SOURCE —
'inverting' a dict

Yermat loic at yermat.net1.nerim.net
Tue Dec 30 16:12:05 EST 2003


or even shorter
>>> d = {'key1' : ('value1','value2'), 'key2': ('value3',) }

>>> dict([(v,k) for k in d.iterkeys() for v in d[k]])
{'value3': 'key2', 'value2': 'key1', 'value1': 'key1'}


"anton muhin" <antonmuhin at rambler.ru> a écrit dans le message de
news:bssgf2$10nt3$1 at ID-217427.news.uni-berlin.de
> Irmen de Jong wrote:
>> Hi
>> I have this dict that maps a name to a sequence of other names.

SUPPLIED MATERIAL —

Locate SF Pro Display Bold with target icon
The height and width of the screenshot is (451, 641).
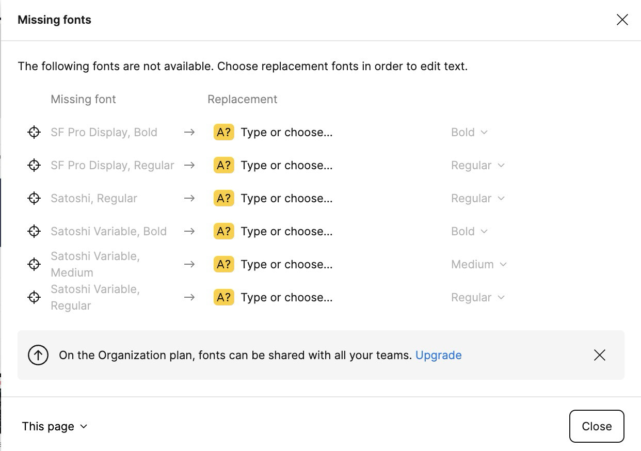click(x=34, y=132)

DIRECTIVES —
(A) From the post on inverting a dict, extract the passage from "Yermat loic at" up to and including "v in d[k]])".
(B) Do these statements agree with the post on inverting a dict? Answer yes or no for each, quoting the words from the post that decide it. (i) The post is dated Tuesday, December 30, 2003. (ii) In the resulting dict, 'value3' maps to 'key1'. (iii) Irmen de Jong's dict maps a name to a single other name.

EXPECTED RESULTS —
(A)
Yermat loic at yermat.net1.nerim.net
Tue Dec 30 16:12:05 EST 2003


or even shorter
>>> d = {'key1' : ('value1','value2'), 'key2': ('value3',) }

>>> dict([(v,k) for k in d.iterkeys() for v in d[k]])

(B)
(i) Yes: "Tue Dec 30 16:12:05 EST 2003"
(ii) No: "'value3': 'key2'"
(iii) No: "maps a name to a sequence of other names"